Adına Yeni Sağ dedikleri ve bayraktarlığını eskimiş kovboy Reagan ve has müttefiki Thatcher’ın yaptığı yükselen dalga, bizde paradoksal biçimde “köprüyü satma”, “cinselliğinin farkında olma” ya da “maneviyatı güçlü nesiller” kavramlarıyla özetlenebilecek Özal’ı çoktan baş tacı etmişti. Evlatlarını ceketini satma pahasına okutmaya ant içen ebeveynleri başka bir dünya bekliyordu artık.
Aydın Yanılsaması
Münir Özkul ve Adile Naşit’li filmlerin, iki göz odasını konu komşuya açan sevimli figürlerinin, safını yoksulların yanında belirleyen Şabanların ufka doğru yapayalnız yürümeye zorlandığı böylesi bir evrenin yeni kahramanlarının “gemisini kurtaran kaptanların” arasından seçilmesi tesadüf değildir elbette.

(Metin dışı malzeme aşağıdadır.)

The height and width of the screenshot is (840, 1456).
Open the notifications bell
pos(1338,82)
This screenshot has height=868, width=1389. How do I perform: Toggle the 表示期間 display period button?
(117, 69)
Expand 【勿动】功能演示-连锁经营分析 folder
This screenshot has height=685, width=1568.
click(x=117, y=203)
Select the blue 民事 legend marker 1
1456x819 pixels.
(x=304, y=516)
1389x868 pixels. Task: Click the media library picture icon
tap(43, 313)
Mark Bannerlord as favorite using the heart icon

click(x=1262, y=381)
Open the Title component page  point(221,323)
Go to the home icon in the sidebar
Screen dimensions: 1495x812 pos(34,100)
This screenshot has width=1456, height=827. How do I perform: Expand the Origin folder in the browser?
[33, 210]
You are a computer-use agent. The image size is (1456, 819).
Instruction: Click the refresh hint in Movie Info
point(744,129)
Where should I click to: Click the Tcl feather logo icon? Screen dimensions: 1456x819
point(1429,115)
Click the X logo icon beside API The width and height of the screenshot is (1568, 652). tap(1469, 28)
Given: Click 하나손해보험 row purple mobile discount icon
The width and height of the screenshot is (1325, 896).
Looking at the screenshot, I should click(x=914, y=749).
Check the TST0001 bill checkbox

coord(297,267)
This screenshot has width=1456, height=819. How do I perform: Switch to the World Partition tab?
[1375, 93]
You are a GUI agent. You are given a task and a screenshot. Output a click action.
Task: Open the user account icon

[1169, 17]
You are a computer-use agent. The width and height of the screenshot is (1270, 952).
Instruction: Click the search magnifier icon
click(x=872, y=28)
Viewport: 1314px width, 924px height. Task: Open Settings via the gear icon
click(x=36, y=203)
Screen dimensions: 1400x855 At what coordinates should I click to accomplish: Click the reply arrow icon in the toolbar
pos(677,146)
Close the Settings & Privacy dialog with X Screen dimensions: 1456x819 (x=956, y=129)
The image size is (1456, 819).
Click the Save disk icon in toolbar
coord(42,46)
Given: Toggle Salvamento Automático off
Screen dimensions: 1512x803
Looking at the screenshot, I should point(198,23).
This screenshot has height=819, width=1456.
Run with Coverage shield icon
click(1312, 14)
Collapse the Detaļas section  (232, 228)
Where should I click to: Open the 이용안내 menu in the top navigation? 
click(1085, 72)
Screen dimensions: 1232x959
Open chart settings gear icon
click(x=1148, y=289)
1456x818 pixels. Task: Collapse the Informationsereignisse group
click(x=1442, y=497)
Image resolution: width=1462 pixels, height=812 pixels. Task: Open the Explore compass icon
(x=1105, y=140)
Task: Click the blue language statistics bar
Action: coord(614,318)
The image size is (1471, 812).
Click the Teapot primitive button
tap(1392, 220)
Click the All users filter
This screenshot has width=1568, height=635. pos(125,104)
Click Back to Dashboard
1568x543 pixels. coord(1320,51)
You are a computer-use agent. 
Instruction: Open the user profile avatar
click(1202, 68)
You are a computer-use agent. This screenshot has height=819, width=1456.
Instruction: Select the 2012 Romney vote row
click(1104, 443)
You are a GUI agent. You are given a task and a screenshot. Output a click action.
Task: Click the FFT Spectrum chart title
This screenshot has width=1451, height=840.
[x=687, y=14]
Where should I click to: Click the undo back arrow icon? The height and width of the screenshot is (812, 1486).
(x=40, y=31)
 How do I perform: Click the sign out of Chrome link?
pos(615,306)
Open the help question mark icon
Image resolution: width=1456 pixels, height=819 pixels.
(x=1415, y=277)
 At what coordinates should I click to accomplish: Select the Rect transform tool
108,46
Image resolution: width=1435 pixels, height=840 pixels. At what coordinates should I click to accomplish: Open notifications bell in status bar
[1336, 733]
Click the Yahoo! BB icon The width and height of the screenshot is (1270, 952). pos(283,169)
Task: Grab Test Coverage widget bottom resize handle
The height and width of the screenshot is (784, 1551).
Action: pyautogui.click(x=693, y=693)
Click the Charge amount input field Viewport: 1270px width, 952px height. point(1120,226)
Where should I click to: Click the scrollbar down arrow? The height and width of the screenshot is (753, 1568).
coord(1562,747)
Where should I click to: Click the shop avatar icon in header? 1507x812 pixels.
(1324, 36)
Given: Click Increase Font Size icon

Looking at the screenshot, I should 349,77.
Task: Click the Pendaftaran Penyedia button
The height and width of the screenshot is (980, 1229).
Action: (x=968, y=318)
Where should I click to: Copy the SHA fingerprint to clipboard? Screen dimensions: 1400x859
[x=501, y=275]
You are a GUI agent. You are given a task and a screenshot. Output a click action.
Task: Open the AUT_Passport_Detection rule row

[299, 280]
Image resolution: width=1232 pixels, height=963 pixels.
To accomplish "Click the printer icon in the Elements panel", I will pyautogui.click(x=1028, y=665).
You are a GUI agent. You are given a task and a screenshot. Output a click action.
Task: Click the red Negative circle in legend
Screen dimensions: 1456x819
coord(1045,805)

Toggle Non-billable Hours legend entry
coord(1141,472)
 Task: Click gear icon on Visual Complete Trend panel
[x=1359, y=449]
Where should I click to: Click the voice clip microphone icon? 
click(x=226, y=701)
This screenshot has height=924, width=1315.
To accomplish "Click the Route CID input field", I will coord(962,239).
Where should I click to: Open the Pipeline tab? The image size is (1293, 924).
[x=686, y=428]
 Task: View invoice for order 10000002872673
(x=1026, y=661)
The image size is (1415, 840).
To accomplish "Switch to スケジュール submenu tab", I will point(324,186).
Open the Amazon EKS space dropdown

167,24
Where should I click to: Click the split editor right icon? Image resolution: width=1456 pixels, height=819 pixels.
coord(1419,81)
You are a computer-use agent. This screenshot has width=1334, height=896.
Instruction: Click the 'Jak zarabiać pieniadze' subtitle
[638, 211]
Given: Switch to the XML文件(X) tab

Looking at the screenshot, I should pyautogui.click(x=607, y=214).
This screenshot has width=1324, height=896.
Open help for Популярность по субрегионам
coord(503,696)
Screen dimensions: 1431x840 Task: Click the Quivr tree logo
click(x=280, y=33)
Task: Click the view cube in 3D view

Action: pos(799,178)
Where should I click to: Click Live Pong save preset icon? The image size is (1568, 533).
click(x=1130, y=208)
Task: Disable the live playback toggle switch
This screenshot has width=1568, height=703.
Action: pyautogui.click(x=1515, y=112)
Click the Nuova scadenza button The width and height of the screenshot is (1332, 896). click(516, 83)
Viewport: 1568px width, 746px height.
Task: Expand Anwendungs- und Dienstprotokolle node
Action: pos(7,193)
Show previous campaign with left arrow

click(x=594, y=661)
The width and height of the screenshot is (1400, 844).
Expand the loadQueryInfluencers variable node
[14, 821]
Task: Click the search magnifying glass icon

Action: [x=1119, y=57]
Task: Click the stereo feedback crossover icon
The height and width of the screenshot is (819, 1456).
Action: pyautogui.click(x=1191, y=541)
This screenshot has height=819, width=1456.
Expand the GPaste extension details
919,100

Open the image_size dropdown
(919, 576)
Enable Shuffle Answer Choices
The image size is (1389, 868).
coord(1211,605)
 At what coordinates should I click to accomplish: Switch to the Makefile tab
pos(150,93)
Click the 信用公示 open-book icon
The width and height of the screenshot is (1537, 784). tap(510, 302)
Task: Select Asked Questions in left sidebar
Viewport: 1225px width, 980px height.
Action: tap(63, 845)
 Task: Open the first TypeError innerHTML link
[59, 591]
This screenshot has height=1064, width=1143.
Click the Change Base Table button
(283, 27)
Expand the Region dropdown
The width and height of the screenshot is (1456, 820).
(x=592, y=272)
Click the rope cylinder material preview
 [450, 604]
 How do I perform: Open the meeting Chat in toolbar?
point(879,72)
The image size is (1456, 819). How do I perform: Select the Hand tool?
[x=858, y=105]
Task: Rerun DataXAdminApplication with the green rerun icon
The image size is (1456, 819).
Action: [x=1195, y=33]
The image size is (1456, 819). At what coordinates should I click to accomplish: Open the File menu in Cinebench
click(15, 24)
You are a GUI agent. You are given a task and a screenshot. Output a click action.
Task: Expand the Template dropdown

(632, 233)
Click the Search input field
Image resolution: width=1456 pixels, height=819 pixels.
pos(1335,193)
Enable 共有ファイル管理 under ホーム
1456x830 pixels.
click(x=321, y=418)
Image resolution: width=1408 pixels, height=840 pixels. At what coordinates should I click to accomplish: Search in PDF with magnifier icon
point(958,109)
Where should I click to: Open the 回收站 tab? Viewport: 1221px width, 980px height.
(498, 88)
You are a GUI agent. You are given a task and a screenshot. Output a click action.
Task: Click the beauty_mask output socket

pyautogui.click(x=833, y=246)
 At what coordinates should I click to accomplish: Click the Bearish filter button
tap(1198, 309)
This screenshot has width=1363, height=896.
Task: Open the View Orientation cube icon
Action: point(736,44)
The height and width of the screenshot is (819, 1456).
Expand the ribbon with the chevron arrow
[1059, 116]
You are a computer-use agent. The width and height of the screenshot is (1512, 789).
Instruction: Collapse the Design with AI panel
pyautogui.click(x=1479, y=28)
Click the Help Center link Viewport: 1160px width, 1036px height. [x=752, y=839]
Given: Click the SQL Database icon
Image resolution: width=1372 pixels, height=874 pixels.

Bu noktada sözü çok da edilmeyen bir olgu da aydın duruşudur. Attila İlhan’ın durmaksızın altını çizdiği yukarıdan aşağıya süzülen “ihanetin”, cehaleti nasıl meşrulaştırdığı, mutsuz bir azınlığın hafızasındadır elbette. Bilinçli muğlâklaştırma eylemine eklenen neo liberal ve post modern açılımlar, kimi zaman “kara bir kitapta”, kimi zaman sol gösterip sağ vuran kalemlerin bireyi keşfetme maceralarında, sokaktaki adamın üzerine boca edilip durmuştur. Halkaya tam da böylesi bir dönemin ürünü olan yeni “komikleri” ya da varlığını cici muhafazakârlığa borçlu olan “sanat sinemacılarını” da ekleyebilirsiniz.
Bedelin Adı: Suskunluk
Şairin, “başımıza gelen bütün bu şeyler, dünyada olmamaktan daha iyi” dizeleri bir tarafa, on yıllardır ödemek durumunda kaldığımız bedel, kendisini en çok suskunlukta göstermiştir. Bugün içine düştüğümüz hareketsizlikten yakınanlarla, tepkisizliği örgütleyen, bir şeyleri fazlaca bilmenin uğursuzluk getireceğini savlayan kimseler birbirinin ikiz kardeşidir! Onay mercii, başına koydukları “yetmez ama”larıyla hep onlardır. Bir zamanların yaldızlı “vesayet” ve “özgürlükler” söylemini, en küçük bir pişmanlık duymaksızın “çocuksu düşler” şeklinde izaha kalkanlar, içine gömüldükleri karanlıktan çıkmak için fırsat kollarken, bu topluma “bilmenin mutsuzluk getirdiği” söylemini, artık kurtulmak için can attıkları “kurtarıcılarıyla” birlikte armağan etmişlerdir. Onları unutmayacağız!